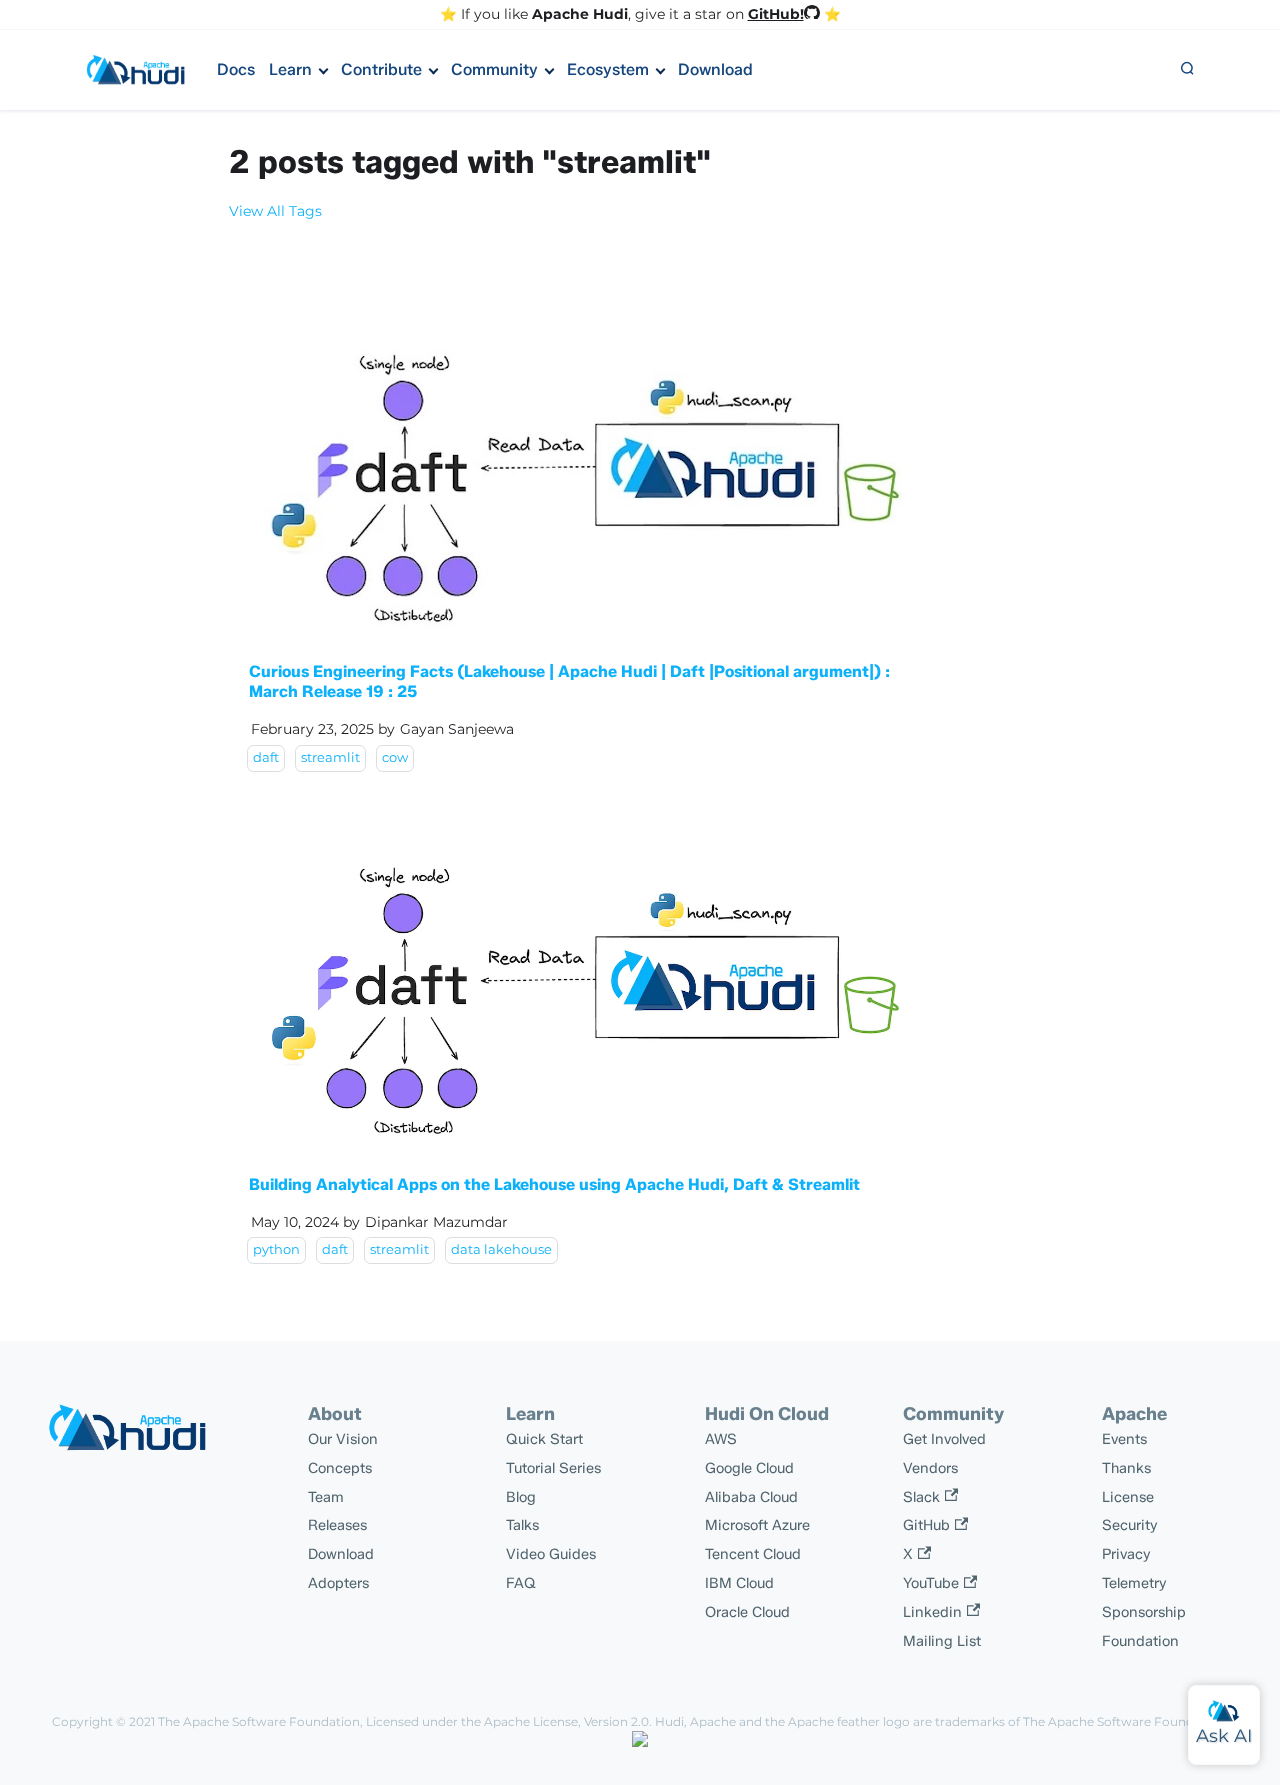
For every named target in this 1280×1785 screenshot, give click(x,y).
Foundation (1140, 1641)
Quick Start (544, 1439)
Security (1130, 1525)
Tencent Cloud (753, 1554)
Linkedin (932, 1612)
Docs (236, 69)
+===+
Write out every line of the entries above exactly, and omit their pictures.

TASK SOLUTION:
For every named target in this 1280×1785 screenshot, give click(x,y).
Foundation (1140, 1641)
Quick Start (544, 1439)
Security (1130, 1525)
Tencent Cloud (753, 1554)
Linkedin (932, 1612)
Docs (236, 69)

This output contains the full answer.